Wednesday, November 9, 2011

Babies…

So, I’ve been thinking. About my blog. About life. About… a lot of things. I’ve been thinking about how I really don’t like living here. I despise this town. I don’t know why, but it might be because I know that sometime in the near-ish future, Josh and I will be leaving {that day can’t come soon enough} and hopefully it’s back to my home town… which is like 30 minutes away from here. haha really, they aren’t that far away from each other, but they are SO DIFFERENT! It’s weird.
Anyways, the title of this post is “Babies”, and I have been thinking about that. Josh and I have been having a hard time. A really hard time. I don’t blog about it because I don’t want people to think that I am really whiny {is that spelt right?} But I feel like we are stuck in a hole that we can’t dig ourselves out of. It’s so ridiculous. We are desperate to have a baby. It’s unbelievable how it consumes our every day thoughts, and pretty much everything that we talk about. Well, it’s mostly me, but Josh listens really well and nods his head a lot.
Let me give you a teeny tiny background story {I briefly mentioned this here}:
Once upon a time there was a missionary named Josh Larsen. He was walking on the streets of Scranton, PA after a blizzard with his mission companion and slipped on the ice and hit his head. Josh became disoriented and tried to tell his companion what had happened, but instead walked into the road. Unfortunately, there was a car going way too fast for the conditions and hit the missionary. Josh was hit in the knees and went face first into the windshield, then the car stopped really fast and Josh flew out of the car a very far distance {that I can’t remember} and landed head first on the road. Thankfully Josh’s mission companion had the right frame of mind to give him a blessing and then immediately got Josh the help he needed.
Because of that incident, Josh has bad health.
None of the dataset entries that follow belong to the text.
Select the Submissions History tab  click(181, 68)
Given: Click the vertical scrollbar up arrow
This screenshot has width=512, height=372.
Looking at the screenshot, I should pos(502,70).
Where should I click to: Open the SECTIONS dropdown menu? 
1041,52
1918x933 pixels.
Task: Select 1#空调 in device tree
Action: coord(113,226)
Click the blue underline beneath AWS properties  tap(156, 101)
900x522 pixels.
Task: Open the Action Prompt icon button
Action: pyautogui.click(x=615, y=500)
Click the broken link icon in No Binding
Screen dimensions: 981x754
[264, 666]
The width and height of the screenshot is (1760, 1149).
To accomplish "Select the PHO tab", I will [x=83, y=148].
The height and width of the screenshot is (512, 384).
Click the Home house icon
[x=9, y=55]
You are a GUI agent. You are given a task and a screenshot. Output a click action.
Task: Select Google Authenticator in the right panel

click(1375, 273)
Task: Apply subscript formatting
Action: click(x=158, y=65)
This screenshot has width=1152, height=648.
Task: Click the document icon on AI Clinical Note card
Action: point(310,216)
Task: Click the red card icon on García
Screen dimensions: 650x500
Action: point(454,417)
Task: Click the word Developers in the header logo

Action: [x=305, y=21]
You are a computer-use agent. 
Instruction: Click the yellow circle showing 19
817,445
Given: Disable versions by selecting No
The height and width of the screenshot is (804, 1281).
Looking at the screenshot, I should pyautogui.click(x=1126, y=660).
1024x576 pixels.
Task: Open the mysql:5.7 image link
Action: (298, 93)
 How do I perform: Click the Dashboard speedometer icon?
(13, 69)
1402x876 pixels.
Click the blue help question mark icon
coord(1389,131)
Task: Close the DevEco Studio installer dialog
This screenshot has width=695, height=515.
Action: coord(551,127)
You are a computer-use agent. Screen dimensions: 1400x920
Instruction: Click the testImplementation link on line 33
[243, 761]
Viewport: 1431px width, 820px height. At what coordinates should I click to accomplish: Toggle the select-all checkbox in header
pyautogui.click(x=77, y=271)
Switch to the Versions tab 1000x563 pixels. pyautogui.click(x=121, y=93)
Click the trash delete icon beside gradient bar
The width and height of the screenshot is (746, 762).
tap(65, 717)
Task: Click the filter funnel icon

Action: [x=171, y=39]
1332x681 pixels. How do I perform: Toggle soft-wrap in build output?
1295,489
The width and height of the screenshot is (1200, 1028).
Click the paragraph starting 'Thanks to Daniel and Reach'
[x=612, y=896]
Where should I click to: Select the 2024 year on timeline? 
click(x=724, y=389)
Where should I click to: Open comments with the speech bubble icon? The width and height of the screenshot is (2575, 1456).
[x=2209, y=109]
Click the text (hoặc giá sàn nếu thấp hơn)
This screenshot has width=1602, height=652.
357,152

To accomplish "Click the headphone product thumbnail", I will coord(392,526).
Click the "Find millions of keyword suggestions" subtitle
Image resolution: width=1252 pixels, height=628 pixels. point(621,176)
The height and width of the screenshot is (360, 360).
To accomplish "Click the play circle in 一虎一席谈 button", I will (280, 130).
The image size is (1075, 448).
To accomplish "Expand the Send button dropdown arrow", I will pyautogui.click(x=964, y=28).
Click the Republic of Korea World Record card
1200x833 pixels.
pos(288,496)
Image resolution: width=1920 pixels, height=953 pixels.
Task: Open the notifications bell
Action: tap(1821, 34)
All the bones in his face were pretty much broken and as a result his sinus cavities were damaged. He gets sinus infections like every other week and if they aren’t treated right away then it turns into bronchitis, and then he gets pneumonia. It’s really sad.
Because of all of this lovely-ness {now I am getting back to the point} we have been having a hard time. And because Josh changed jobs and didn’t have insurance for a really long time he hasn’t been able to get the help that he needs to take care of his sinus infections and he has been really sick. So sick that he has lost like 30-40 pounds. He is 6’4 and weights 159lbs. It’s not natural, and quite frankly he looks really scary. Josh collapsed a few weeks ago, just passed right out on the cement floor of the basement. Of course, silly me, I thought he was pretending when I walked into my room with my sister-in-law to grab something and poked and sort of kicked Josh with my foot. When he wasn’t waking up I started to freak out, and I threw up onto his back and he hit his head again on the cement floor. He woke up. I cried a lot. And he called out to work for a few days because he was so sick.
Now, I think that it is time for me to get the whole POINT of this post.
Josh and I are taking a break from baby making. We will… ya know… *wink wink* but not to have a baby. Josh needs to get better, and his insurance needs to kick in and then we can get back on track.
It’s been a weird few weeks, and I feel really ridiculous about all of this. I don’t know what my Heavenly Fathers plans are for me, or for Josh and I as a couple anymore. I feel lost and confused and it’s a little frustrating. But I know that things will work out the way that they are supposed to, and that I should just be patient. I am soooo not patient, though. It’s really not one of my strong points. :o)

Anyways. That is my life story right now! Sorry it’s so super long!